Shift in European Economic Systems
From Feudalism to Capitalism
- Feudalism: A system where peasants lived and worked on a noble's land in exchange for protection.
- Influx of wealth from the Americas shifted feudalism towards a more capitalistic system.
- Capitalism: An economic system based on private ownership and free exchange.
Joint Stock Companies
- Rise of joint stock companies to fund exploration.
- Joint Stock Company: A limited liability organization where investors pool money to fund a venture.
- If the venture fails, no one suffers entirely; if it succeeds, everyone shares in the profits.
- This model differed from state-sponsored exploration like that of Spain.
Spanish Colonization
The Encomienda System
- Spanish realized agriculture would lead to extreme wealth.
- Encomienda System: Spaniards forced natives to work on plantations and extract gold and silver.
- Problems encountered:
- Difficulty keeping natives subservient due to their ability to escape.
- Continued deaths of natives due to smallpox.
- Solution: Importation of African slave laborers, who were less likely to escape and had more immunity to European diseases due to prior interactions as part of vast trade networks in Afro-Eurasia.
Casta System
- A new system of social classes introduced by Spain, categorizing people based on racial ancestry.

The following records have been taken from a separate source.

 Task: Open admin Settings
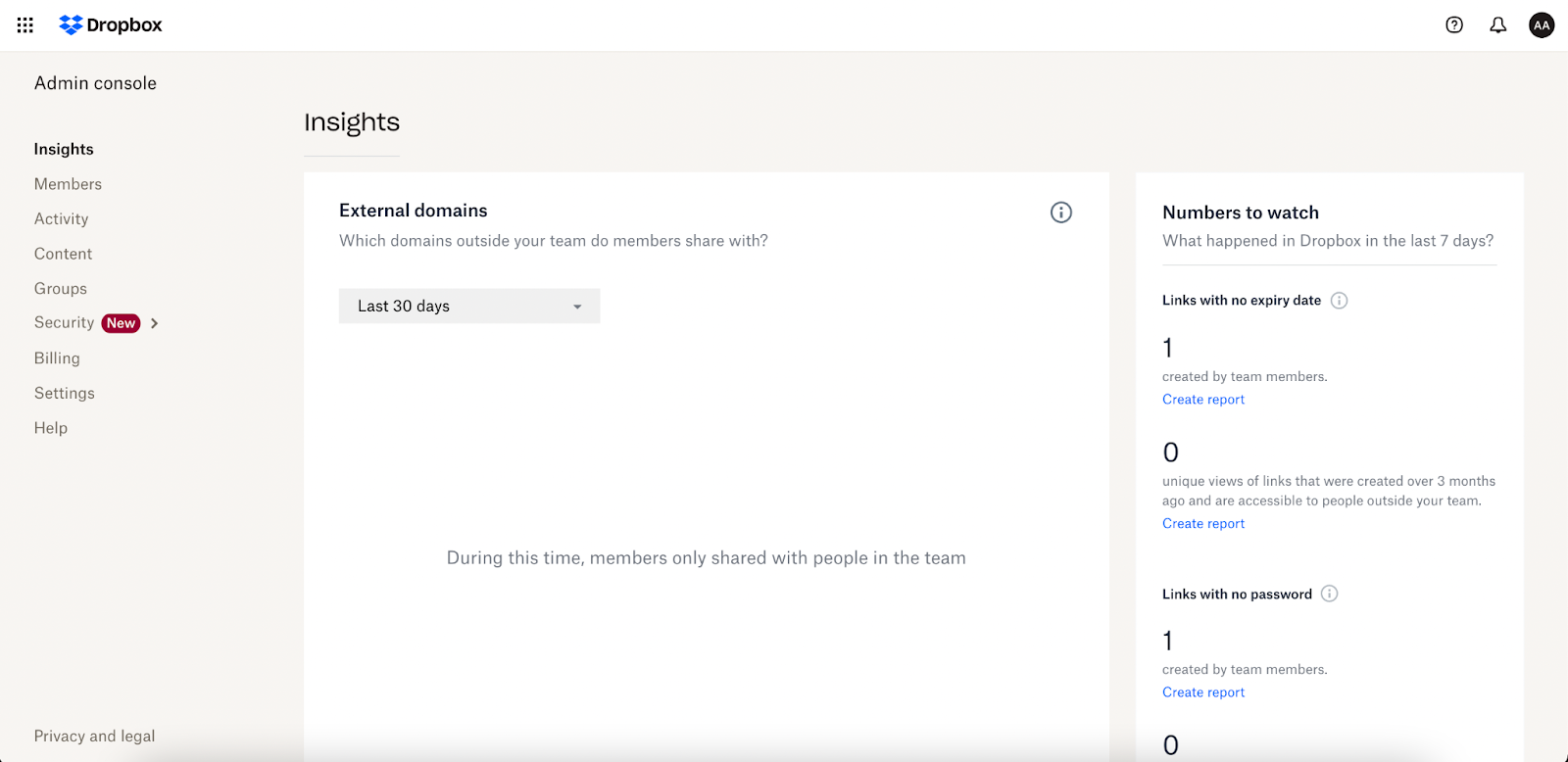click(65, 393)
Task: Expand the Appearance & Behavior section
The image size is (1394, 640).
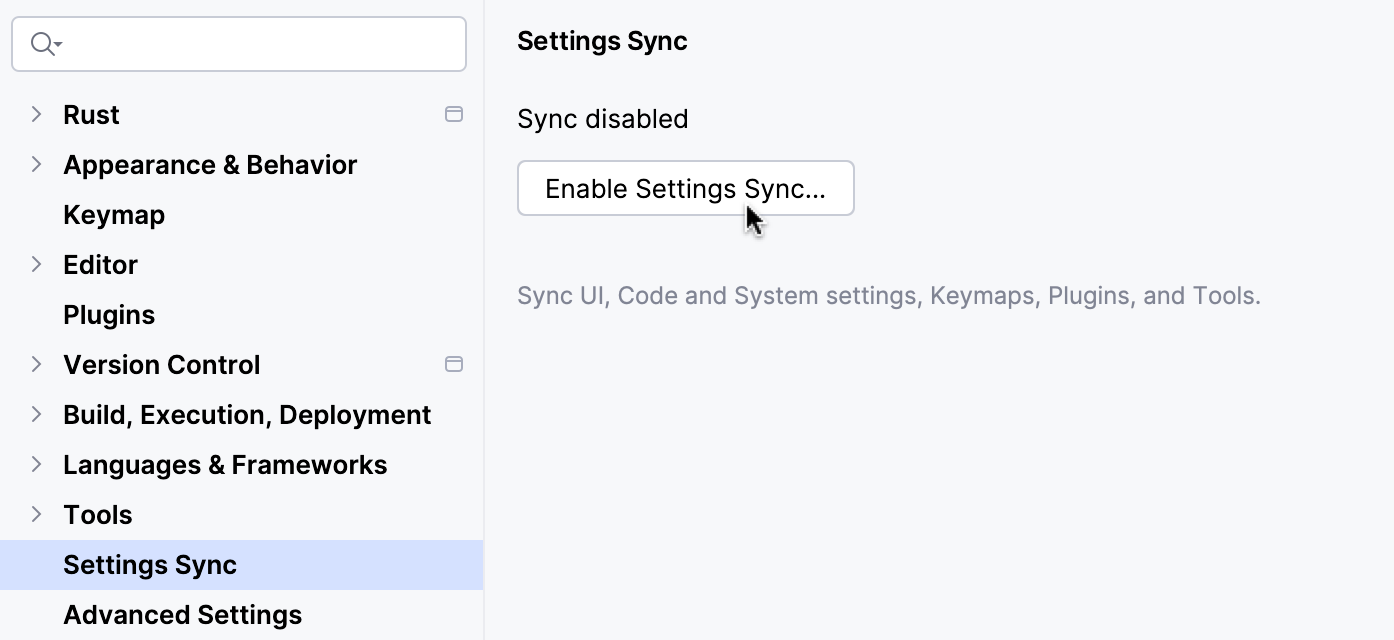Action: click(36, 164)
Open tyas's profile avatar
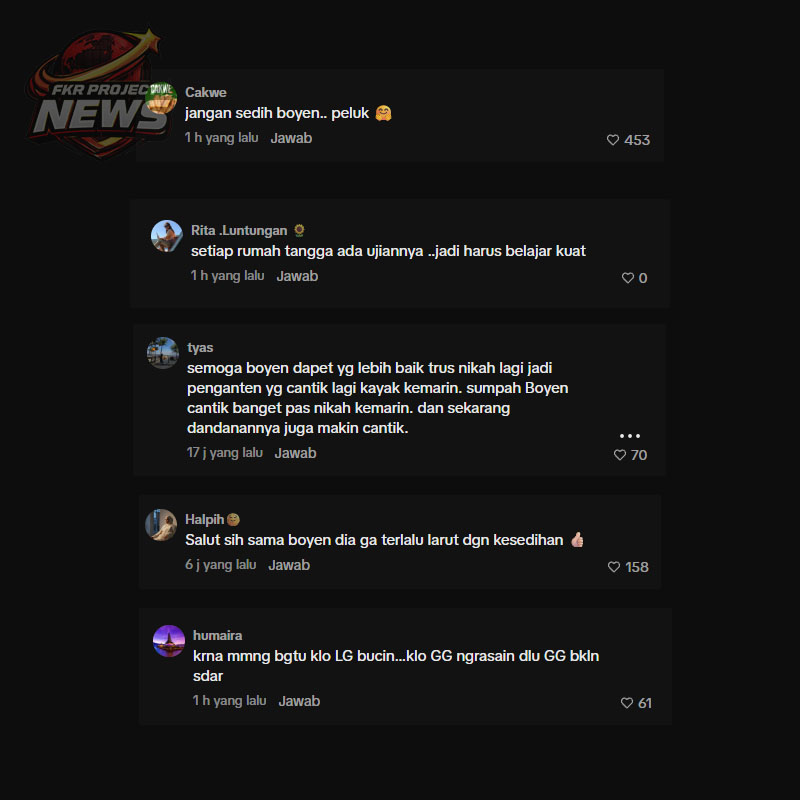Viewport: 800px width, 800px height. click(163, 353)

| Social Class | Description |
|---|
| Peninsulares | Spaniards born in Spain (Iberian Peninsula) |
| Criollos | Spaniards born in the Americas |
| Castas | Mixed-race individuals |
| Mestizos | Those born of Spanish and Native American blood |
| Mulattos | Those of Spanish and African blood |
| Africans | Enslaved people brought from Africa |
| Native Americans | Indigenous people of the Americas |
Cultural Exchange and Conflict
Native and European Interactions
- Europeans viewed Native Americans as good for exploitation, military alliances, forced labor, and Christian conversion.
- Both groups adopted practices and customs from each other.
- Natives taught the English how to hunt and cultivate maize.
- Natives adopted iron tools and weapons from the English.
- Relationship between Europeans and natives was largely difficult and brutal.
Justifications for Treatment
- Europeans developed belief systems to justify their treatment of natives and Africans.
- Spaniards believed Native Americans were ontologically less than human.
Debates and Laws
- Juan Ginés de Sepúlveda: Argued that Native Americans were less than human and benefited from harsh labor.
- Bartolomé de las Casas: Defended the humanity of Native Americans and persuaded the king to pass laws ending their slavery.
- Wealthy nobles had the king repeal these laws.
Biblical Justifications
- Europeans used the Bible to justify the exploitation of African laborers.
- Based on the story of Noah cursing Ham's son Canaan, they concluded that black skin was the mark of Ham, and Africans were destined to be slaves.
- This was a misinterpretation of the Bible.